**WORK INSTRUCTION**
Retype each entry exactly.

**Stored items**
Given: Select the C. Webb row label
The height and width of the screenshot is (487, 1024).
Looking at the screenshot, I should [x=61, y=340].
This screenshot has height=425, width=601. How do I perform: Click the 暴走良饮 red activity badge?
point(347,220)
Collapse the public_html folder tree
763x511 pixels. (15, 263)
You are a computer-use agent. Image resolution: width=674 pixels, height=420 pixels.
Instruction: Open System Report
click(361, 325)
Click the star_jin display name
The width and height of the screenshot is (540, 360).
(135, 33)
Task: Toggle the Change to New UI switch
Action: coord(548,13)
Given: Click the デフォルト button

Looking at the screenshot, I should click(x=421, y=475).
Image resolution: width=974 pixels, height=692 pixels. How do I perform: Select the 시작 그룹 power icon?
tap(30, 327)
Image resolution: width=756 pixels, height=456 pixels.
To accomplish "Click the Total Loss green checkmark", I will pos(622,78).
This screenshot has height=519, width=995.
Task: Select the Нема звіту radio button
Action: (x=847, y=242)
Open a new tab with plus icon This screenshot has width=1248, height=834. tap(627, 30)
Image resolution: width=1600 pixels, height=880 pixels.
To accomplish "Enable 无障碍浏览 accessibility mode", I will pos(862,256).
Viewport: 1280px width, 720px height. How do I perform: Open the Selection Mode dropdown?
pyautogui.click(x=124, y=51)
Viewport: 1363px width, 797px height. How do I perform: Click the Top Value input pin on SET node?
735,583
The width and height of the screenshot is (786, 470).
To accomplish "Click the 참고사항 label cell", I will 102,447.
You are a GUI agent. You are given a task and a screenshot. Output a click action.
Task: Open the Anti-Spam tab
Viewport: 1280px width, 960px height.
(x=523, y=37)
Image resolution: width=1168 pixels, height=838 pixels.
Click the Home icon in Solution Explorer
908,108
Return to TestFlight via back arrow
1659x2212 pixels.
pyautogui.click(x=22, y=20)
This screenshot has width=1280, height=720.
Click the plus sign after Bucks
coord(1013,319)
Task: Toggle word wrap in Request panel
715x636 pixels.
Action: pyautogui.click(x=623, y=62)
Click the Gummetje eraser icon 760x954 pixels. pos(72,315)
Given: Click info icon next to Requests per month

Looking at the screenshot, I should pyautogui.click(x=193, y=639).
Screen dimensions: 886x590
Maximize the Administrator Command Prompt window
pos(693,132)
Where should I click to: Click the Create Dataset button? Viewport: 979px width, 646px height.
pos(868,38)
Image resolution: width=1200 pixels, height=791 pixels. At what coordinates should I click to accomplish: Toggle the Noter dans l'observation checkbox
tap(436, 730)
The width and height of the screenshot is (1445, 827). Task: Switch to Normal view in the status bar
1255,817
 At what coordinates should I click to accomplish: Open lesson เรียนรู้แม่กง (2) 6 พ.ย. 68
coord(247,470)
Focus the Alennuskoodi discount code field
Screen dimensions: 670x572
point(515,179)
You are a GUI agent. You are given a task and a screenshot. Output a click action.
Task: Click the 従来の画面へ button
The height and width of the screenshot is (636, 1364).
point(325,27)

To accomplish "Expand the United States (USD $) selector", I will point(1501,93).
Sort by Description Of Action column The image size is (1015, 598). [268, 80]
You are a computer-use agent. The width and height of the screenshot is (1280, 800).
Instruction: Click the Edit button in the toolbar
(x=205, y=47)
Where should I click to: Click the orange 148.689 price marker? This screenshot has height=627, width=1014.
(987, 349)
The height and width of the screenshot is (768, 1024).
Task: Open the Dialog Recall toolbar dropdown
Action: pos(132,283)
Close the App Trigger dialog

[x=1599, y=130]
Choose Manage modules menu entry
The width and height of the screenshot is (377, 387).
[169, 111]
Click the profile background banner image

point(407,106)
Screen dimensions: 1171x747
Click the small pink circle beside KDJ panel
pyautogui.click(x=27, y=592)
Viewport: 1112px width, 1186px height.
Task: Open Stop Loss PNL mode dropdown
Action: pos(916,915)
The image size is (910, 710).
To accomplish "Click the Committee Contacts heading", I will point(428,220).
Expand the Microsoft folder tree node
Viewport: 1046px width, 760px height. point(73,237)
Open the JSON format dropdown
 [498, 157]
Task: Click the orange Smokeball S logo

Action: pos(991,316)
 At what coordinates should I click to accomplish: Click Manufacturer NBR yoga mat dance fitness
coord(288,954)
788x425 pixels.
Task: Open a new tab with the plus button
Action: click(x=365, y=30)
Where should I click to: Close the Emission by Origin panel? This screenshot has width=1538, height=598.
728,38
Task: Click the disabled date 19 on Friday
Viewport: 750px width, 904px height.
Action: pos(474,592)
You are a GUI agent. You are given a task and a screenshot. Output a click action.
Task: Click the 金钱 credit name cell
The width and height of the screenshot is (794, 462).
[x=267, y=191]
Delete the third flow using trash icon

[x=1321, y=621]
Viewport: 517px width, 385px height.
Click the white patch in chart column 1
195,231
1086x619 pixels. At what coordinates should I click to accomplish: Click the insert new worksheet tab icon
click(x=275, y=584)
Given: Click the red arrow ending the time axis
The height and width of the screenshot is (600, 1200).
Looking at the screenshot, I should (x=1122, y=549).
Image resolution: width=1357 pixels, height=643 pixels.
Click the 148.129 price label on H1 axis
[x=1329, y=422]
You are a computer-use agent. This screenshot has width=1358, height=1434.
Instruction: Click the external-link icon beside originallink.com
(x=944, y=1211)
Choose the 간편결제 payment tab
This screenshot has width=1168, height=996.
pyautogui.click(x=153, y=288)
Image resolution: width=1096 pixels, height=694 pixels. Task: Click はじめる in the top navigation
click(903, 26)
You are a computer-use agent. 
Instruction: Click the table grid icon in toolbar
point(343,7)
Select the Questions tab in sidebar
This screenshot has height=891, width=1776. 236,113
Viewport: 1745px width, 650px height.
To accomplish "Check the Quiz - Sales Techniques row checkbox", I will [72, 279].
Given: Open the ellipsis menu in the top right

**RESULT OF THE EXERCISE**
Given: Select the C. Webb row label
The height and width of the screenshot is (487, 1024).
Looking at the screenshot, I should [x=61, y=340].
This screenshot has height=425, width=601. How do I perform: Click the 暴走良饮 red activity badge?
point(347,220)
Collapse the public_html folder tree
763x511 pixels. (15, 263)
You are a computer-use agent. Image resolution: width=674 pixels, height=420 pixels.
Instruction: Open System Report
click(361, 325)
Click the star_jin display name
The width and height of the screenshot is (540, 360).
(135, 33)
Task: Toggle the Change to New UI switch
Action: coord(548,13)
Given: Click the デフォルト button

Looking at the screenshot, I should click(x=421, y=475).
Image resolution: width=974 pixels, height=692 pixels. How do I perform: Select the 시작 그룹 power icon?
tap(30, 327)
Image resolution: width=756 pixels, height=456 pixels.
To accomplish "Click the Total Loss green checkmark", I will pos(622,78).
This screenshot has height=519, width=995.
Task: Select the Нема звіту radio button
Action: (x=847, y=242)
Open a new tab with plus icon This screenshot has width=1248, height=834. tap(627, 30)
Image resolution: width=1600 pixels, height=880 pixels.
To accomplish "Enable 无障碍浏览 accessibility mode", I will pos(862,256).
Viewport: 1280px width, 720px height. How do I perform: Open the Selection Mode dropdown?
pyautogui.click(x=124, y=51)
Viewport: 1363px width, 797px height. How do I perform: Click the Top Value input pin on SET node?
735,583
The width and height of the screenshot is (786, 470).
To accomplish "Click the 참고사항 label cell", I will 102,447.
You are a GUI agent. You are given a task and a screenshot. Output a click action.
Task: Open the Anti-Spam tab
Viewport: 1280px width, 960px height.
(x=523, y=37)
Image resolution: width=1168 pixels, height=838 pixels.
Click the Home icon in Solution Explorer
908,108
Return to TestFlight via back arrow
1659x2212 pixels.
pyautogui.click(x=22, y=20)
This screenshot has width=1280, height=720.
Click the plus sign after Bucks
coord(1013,319)
Task: Toggle word wrap in Request panel
715x636 pixels.
Action: pyautogui.click(x=623, y=62)
Click the Gummetje eraser icon 760x954 pixels. pos(72,315)
Given: Click info icon next to Requests per month

Looking at the screenshot, I should pyautogui.click(x=193, y=639).
Screen dimensions: 886x590
Maximize the Administrator Command Prompt window
pos(693,132)
Where should I click to: Click the Create Dataset button? Viewport: 979px width, 646px height.
pos(868,38)
Image resolution: width=1200 pixels, height=791 pixels. At what coordinates should I click to accomplish: Toggle the Noter dans l'observation checkbox
tap(436, 730)
The width and height of the screenshot is (1445, 827). Task: Switch to Normal view in the status bar
1255,817
 At what coordinates should I click to accomplish: Open lesson เรียนรู้แม่กง (2) 6 พ.ย. 68
coord(247,470)
Focus the Alennuskoodi discount code field
Screen dimensions: 670x572
point(515,179)
You are a GUI agent. You are given a task and a screenshot. Output a click action.
Task: Click the 従来の画面へ button
The height and width of the screenshot is (636, 1364).
point(325,27)

To accomplish "Expand the United States (USD $) selector", I will point(1501,93).
Sort by Description Of Action column The image size is (1015, 598). [268, 80]
You are a computer-use agent. The width and height of the screenshot is (1280, 800).
Instruction: Click the Edit button in the toolbar
(x=205, y=47)
Where should I click to: Click the orange 148.689 price marker? This screenshot has height=627, width=1014.
(987, 349)
The height and width of the screenshot is (768, 1024).
Task: Open the Dialog Recall toolbar dropdown
Action: pos(132,283)
Close the App Trigger dialog

[x=1599, y=130]
Choose Manage modules menu entry
The width and height of the screenshot is (377, 387).
[169, 111]
Click the profile background banner image

point(407,106)
Screen dimensions: 1171x747
Click the small pink circle beside KDJ panel
pyautogui.click(x=27, y=592)
Viewport: 1112px width, 1186px height.
Task: Open Stop Loss PNL mode dropdown
Action: pos(916,915)
The image size is (910, 710).
To accomplish "Click the Committee Contacts heading", I will point(428,220).
Expand the Microsoft folder tree node
Viewport: 1046px width, 760px height. point(73,237)
Open the JSON format dropdown
 [498, 157]
Task: Click the orange Smokeball S logo

Action: pos(991,316)
 At what coordinates should I click to accomplish: Click Manufacturer NBR yoga mat dance fitness
coord(288,954)
788x425 pixels.
Task: Open a new tab with the plus button
Action: click(x=365, y=30)
Where should I click to: Close the Emission by Origin panel? This screenshot has width=1538, height=598.
728,38
Task: Click the disabled date 19 on Friday
Viewport: 750px width, 904px height.
Action: pos(474,592)
You are a GUI agent. You are given a task and a screenshot. Output a click action.
Task: Click the 金钱 credit name cell
The width and height of the screenshot is (794, 462).
[x=267, y=191]
Delete the third flow using trash icon

[x=1321, y=621]
Viewport: 517px width, 385px height.
Click the white patch in chart column 1
195,231
1086x619 pixels. At what coordinates should I click to accomplish: Click the insert new worksheet tab icon
click(x=275, y=584)
Given: Click the red arrow ending the time axis
The height and width of the screenshot is (600, 1200).
Looking at the screenshot, I should (x=1122, y=549).
Image resolution: width=1357 pixels, height=643 pixels.
Click the 148.129 price label on H1 axis
[x=1329, y=422]
You are a computer-use agent. This screenshot has width=1358, height=1434.
Instruction: Click the external-link icon beside originallink.com
(x=944, y=1211)
Choose the 간편결제 payment tab
This screenshot has width=1168, height=996.
pyautogui.click(x=153, y=288)
Image resolution: width=1096 pixels, height=694 pixels. Task: Click はじめる in the top navigation
click(903, 26)
You are a computer-use agent. 
Instruction: Click the table grid icon in toolbar
point(343,7)
Select the Questions tab in sidebar
This screenshot has height=891, width=1776. 236,113
Viewport: 1745px width, 650px height.
To accomplish "Check the Quiz - Sales Techniques row checkbox", I will [72, 279].
Given: Open the ellipsis menu in the top right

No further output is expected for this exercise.